● **Goal**
Output the passage of the Titanic survival analysis text starting at "embarked_survival1 = pd.DataFrame(train[train['Survived']" and ending at "stacked = True, ax=axes[1])", copied word for word.

● **Document excerpt**
Here I generated two plots to show that if the survival rate of passengers are related to their socio-economic class. From the plot on the left, it was evident that passengers with a Pclass of 3, which means lower-class, had a much lower survival rate compared with passengers with a Pclass of 1 or 2. The plot on the right shows how the a combination of Pclass and Sex variables could influence the survival rate of a passenger. It is notable that the different socio-economic status only seemed to significantly affect the survival rate of females, not males. The odds of a upper-class lady surviving the Titanic shipwreck is surprising high.

fig, axes = p.subplots(nrows=1, ncols=2, figsize=(15,5))
embarked_survival1 = pd.DataFrame(train[train['Survived'] == 1]['Embarked'].value_counts()/train['Embarked'].value_counts())
embarked_survival1.plot(linestyle='-', marker='o', ax=axes[0])
embarked_survival2 = pd.DataFrame({'Survived':train[train['Survived'] == 1]['Embarked'].value_counts(),
                                  'Died':train[train['Survived'] == 0]['Embarked'].value_counts()}, columns = ['Survived','Died'])
embarked_survival2[['Survived','Died']].plot(kind = 'bar', title='Male and Female Survival Comparison 1', alpha = 0.3, stacked = True, ax=axes[1])

png

I also generated two plots to check if different Port of Embarkation would make a difference in survival rate. It is surprising that it actually did have an impact. As passengers embarked from Cherbourg have a significant higher survival chance compared with passengers embarked from Queenstown or Southampton.

Basic Models

With the exploratory visualization from the last point, we have some idea what out data looks like. We know that the survival rate is in some way related to Pclass, Sex, Age, Fare and Embarked, but we haven’t got any chance to explore the rest of the predicators. So, let’s start building models and making predictions.

Purely Gender-Based Model

From last post, we know that the most influential predicator in the data set is Sex, as survival rate differs dramatically between male and female passengers. Given the low survival rate of male and high survival rate of female, the easiest possible model is to simply predict 0 for male and 1 for female.

#simply creating a Survival variable, mappped from the Sex variable
test['Survived'] = test['Sex'].map( {'female': 1, 'male': 0} ).astype(int)

The output of the head() function tells us our change to the data frame is effective and we have already made our first prediction! Next, we just need to export the data to a csv file and submit to Kaggle.

prediction_file = open("Gender_Model.csv", "wb")
out = csv.writer(prediction_file)
out.writerow(["PassengerId", "Survived"])
for i in range(0, len(test.PassengerId)):
    out.writerow([test.PassengerId[i], test.Survived[i]])
prediction_file.close()

The results of the gender-based prediction was 0.76555, which is surprisingly good for a single line of prediction code! Of course we are not going to call it a day. Let’s see if we could incorporate Pclass or Age in the model.

● **Data lines**
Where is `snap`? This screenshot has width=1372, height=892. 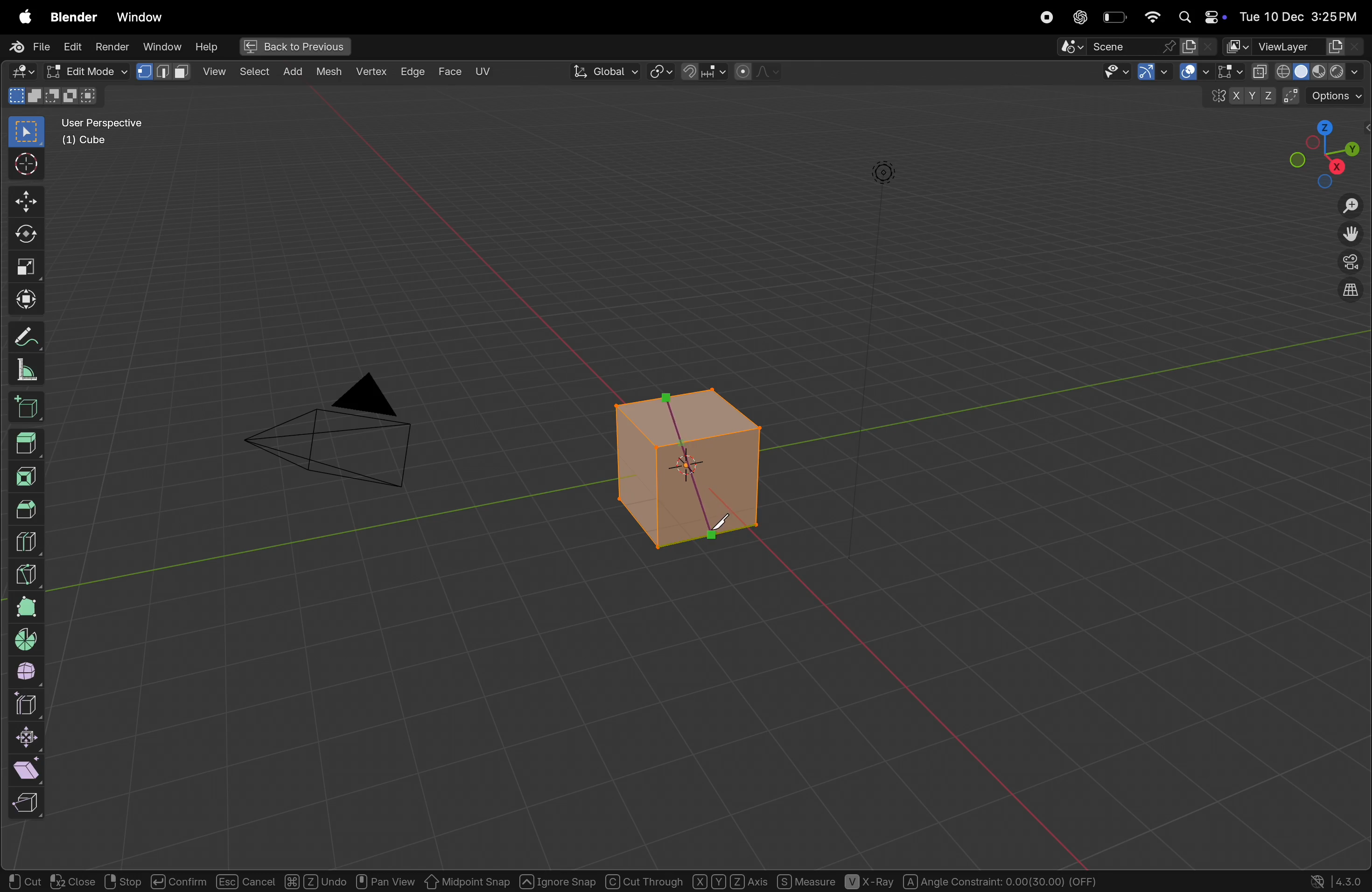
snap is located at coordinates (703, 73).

--

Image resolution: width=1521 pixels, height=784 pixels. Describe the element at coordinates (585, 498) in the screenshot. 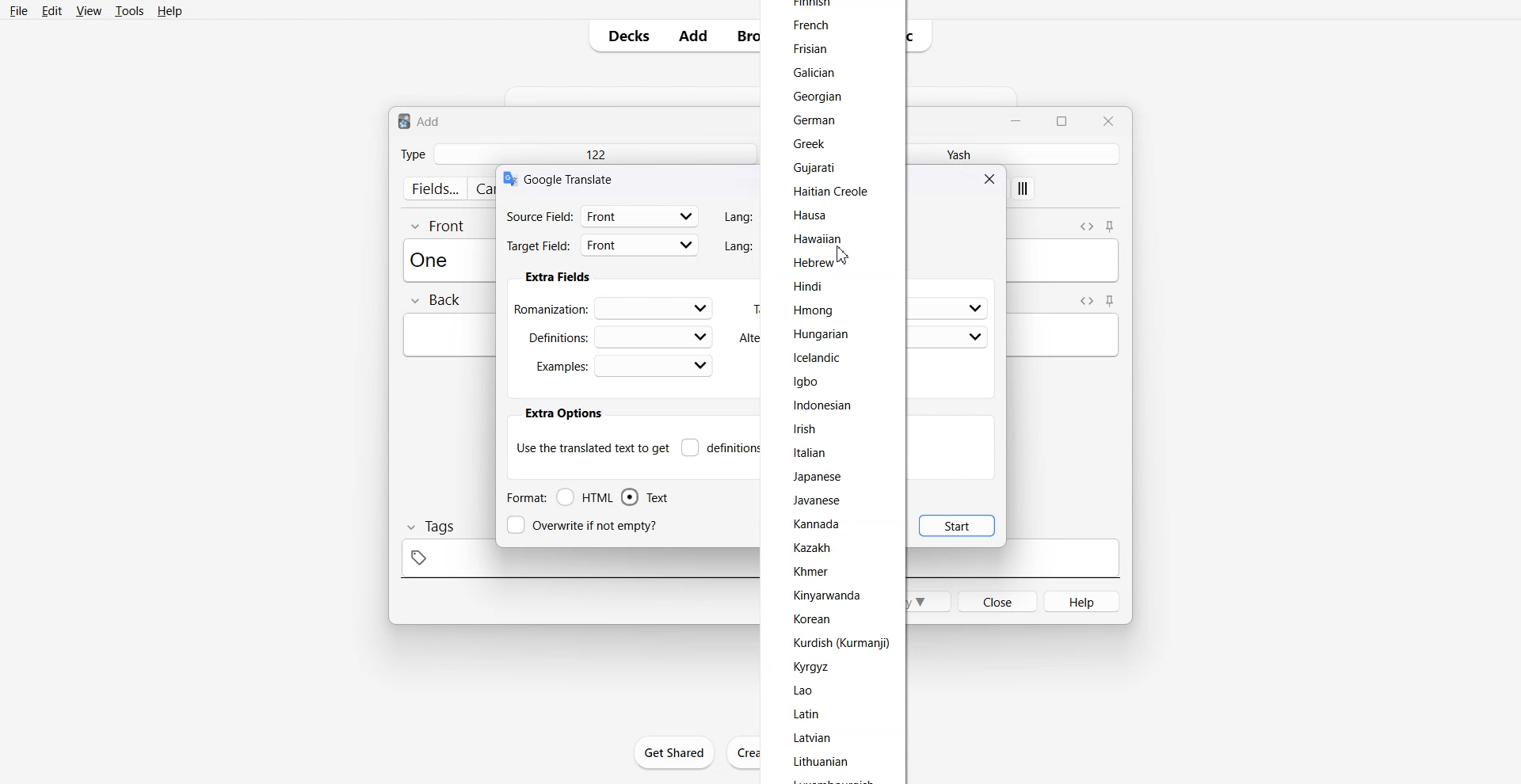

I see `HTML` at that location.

...

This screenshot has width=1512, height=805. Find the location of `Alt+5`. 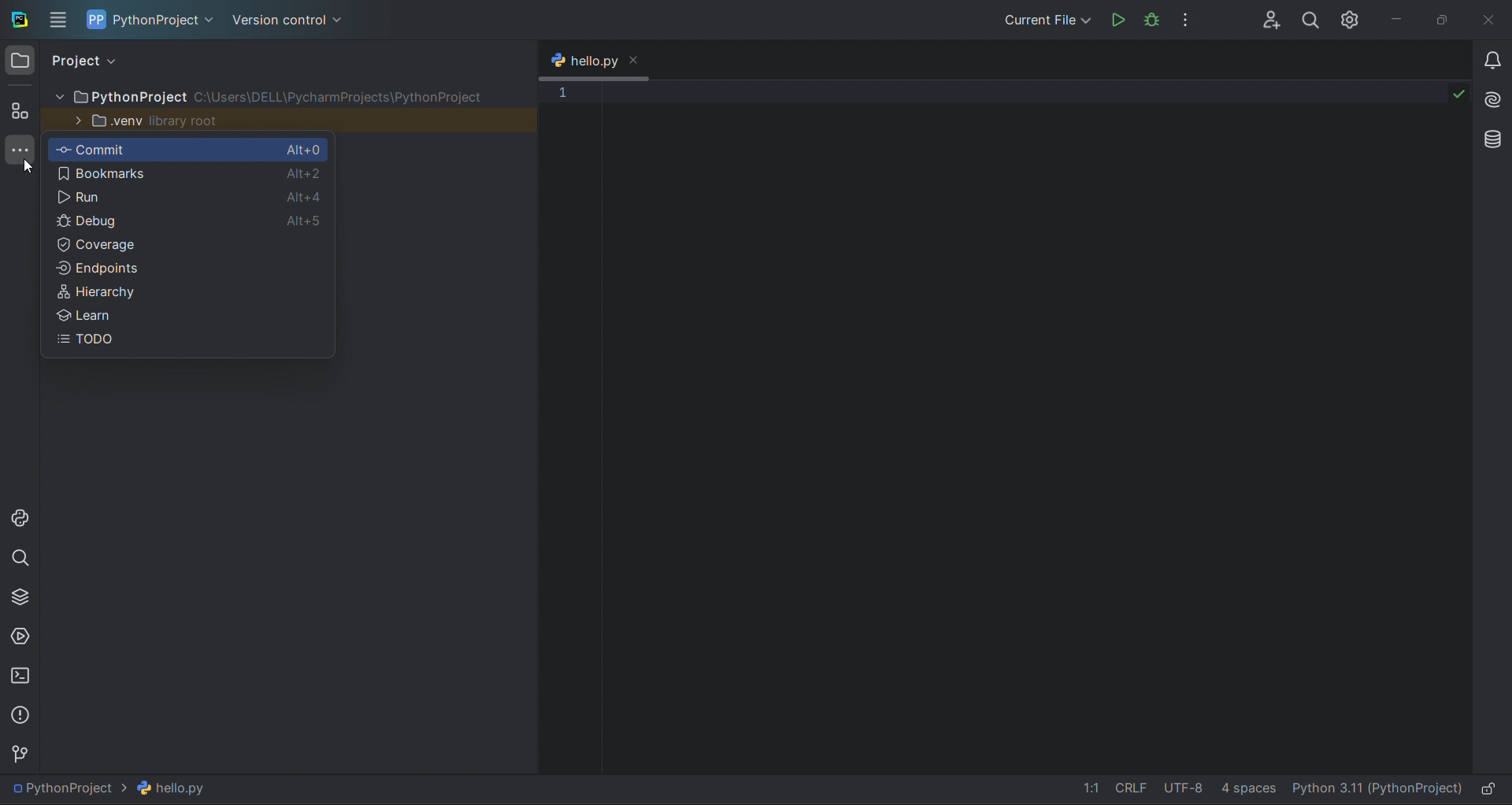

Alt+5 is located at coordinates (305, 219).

● **Answer to this problem**
embarked_survival1 = pd.DataFrame(train[train['Survived'] == 1]['Embarked'].value_counts()/train['Embarked'].value_counts())
embarked_survival1.plot(linestyle='-', marker='o', ax=axes[0])
embarked_survival2 = pd.DataFrame({'Survived':train[train['Survived'] == 1]['Embarked'].value_counts(),
                                  'Died':train[train['Survived'] == 0]['Embarked'].value_counts()}, columns = ['Survived','Died'])
embarked_survival2[['Survived','Died']].plot(kind = 'bar', title='Male and Female Survival Comparison 1', alpha = 0.3, stacked = True, ax=axes[1])